The circular also announced the re-introduction of the “Willing Buyer, Willing Seller” model at the I&E Window.

Operations in this window shall be guided by the extant circular on the establishment of the window, dated 21 April 2017 and referenced FMD/DIR/CIR/GEN/08/007. All eligible transactions are permitted to access foreign exchange at this window.

The CBN proscribed trading limits on oversold FX positions with permission to hedge short positions with OTC futures. Limits on overbought positions shall be zero.

It also re–introduced the order-based two-way quotes, with bid-ask spread of A1. All transactions shall be cleared by a Central Counter Party (CCP).

It further announced the cessation of the RT200 Rebate Scheme and the Naira4Dollar Scheme, with effect from June 30, 2023.

Prior to the latest announcement, the CBN had been auctioning the naira at the SMIS window at over N630 to the dollar.

The CBN earlier on Wednesday directed commercial banks to freely trade the dollar which saw prices rise to N750/$.

The stock market and government bonds surged as investors welcomed the prospect of the latest in a series of reforms by President Bola Tinubu. Reuters news agency said that a web of multiple exchange rates under Emefiele had led to foreign currency shortages and made it difficult for investors to take out money from Africa’s biggest economy.

The agency quoted traders saying the CBN had removed trading restrictions on the official market, which drove the naira to a record low of 750 to the dollar on the official market, down from Tuesday’s low of 477 naira to the dollar.

It also confirmed the fact that this was the first time since 2016 that the naira had recorded a big fall on the official market before the central bank introduced a managed exchange rate in 2017. 

Charlie Robertson, head of macro strategy at FIM Partners, said: “A much needed devaluation which takes the currency from 50% overvalued to about 5-10% (cheaper). This should improve the current account and improve the long term investment climate.

“Tinubu inherited anaemic economic growth, record debt and shrinking oil output but he has promised to put the economy back on track and asked the public to support some painful decisions,” Reuters said.

It said foreign investors had flagged the forex restrictions as one of the biggest impediments to investing in Nigeria, which is Africa’s biggest oil producer.

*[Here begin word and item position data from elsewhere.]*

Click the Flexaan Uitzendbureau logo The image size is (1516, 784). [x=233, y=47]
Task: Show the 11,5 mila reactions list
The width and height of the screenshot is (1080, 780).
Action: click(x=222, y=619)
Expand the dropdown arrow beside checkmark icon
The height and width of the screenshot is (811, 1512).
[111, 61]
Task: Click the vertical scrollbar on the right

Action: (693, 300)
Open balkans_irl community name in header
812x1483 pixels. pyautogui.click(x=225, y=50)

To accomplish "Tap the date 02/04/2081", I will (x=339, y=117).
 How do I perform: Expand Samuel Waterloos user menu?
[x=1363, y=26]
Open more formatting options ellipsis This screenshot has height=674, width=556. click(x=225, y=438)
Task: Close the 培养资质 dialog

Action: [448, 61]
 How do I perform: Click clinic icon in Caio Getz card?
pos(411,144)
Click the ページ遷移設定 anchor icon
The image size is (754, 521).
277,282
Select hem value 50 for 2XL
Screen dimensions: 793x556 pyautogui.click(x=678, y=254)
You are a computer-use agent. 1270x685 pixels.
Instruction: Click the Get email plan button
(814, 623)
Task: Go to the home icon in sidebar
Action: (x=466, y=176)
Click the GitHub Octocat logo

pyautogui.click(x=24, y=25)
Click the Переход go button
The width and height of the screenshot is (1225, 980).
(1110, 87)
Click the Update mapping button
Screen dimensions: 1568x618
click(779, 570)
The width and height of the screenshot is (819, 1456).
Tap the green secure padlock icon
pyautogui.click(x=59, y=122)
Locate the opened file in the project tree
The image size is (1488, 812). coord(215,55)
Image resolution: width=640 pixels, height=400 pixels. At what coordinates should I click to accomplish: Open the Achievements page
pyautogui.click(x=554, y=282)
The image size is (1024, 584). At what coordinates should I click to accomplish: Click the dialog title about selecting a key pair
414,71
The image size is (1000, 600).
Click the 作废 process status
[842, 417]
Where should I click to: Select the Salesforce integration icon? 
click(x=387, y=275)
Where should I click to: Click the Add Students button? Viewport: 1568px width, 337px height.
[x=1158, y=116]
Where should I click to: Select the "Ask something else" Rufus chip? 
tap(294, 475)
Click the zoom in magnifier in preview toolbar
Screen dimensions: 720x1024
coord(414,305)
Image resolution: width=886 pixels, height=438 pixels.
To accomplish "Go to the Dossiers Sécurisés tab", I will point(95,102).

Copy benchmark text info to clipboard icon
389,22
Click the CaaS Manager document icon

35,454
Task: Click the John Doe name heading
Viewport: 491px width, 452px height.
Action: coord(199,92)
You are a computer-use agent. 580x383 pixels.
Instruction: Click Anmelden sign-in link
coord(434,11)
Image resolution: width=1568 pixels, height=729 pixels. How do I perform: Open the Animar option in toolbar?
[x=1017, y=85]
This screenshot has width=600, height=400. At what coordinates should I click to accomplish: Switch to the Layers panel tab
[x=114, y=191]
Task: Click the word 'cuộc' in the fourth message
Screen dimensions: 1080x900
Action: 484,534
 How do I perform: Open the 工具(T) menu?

“What we are seeing is the removal of distortions created by inefficient pricing of foreign exchange and in the next few weeks we should start seeing the naira finding its level,” said Bismarck Rewane, CEO at Financial Derivatives Company.

Liberalization of the naira under a new presidential administration was expected, but the depth of the drop on Wednesday was surprising, said Mark Bohlund, a senior credit research analyst at REDD Intelligence.

“My expectation was for a smaller downward shift now and for the naira to end up closer to 750/USD by the end of the year.

“The devaluation will help the federal government to better balance its books as it is still highly dependent on USD-linked oil revenue while spending is in naira,” Bohlund said.

Professor of Capital Market, Uche Uwalake, in his reaction said, “Let me say upfront that I support the unification of exchange rates which makes for a more transparent forex market.

“But I think that the CBN should implement that in a way that does not cause massive distortions in the general price level.”

He said a sudden free floating of the naira is not advised given that the economic fundamentals required to support a naira float are still very weak, especially in relation to sources of forex.

“It’s rather early to bank on sustainable capital inflows from foreign direct investments due in part to insecurity and the overall unconducive environment of doing business in Nigeria,” he added.

Also speaking on the development, an economist, Dr Muda Yusuf said, “It is important to reiterate that this is not a devaluation policy, it is a normalization of the foreign exchange policy regime and an adjustment of rate to reflect the fundamentals of demand and supply.

“It would be dynamic, and the naira will appreciate or depreciate depending on the fundamentals.

“In the short term, we expect a depreciation of the currency in the official window because of the huge demand backlog. But as the market condition normalizes and moves towards equilibrium, the rate would moderate.”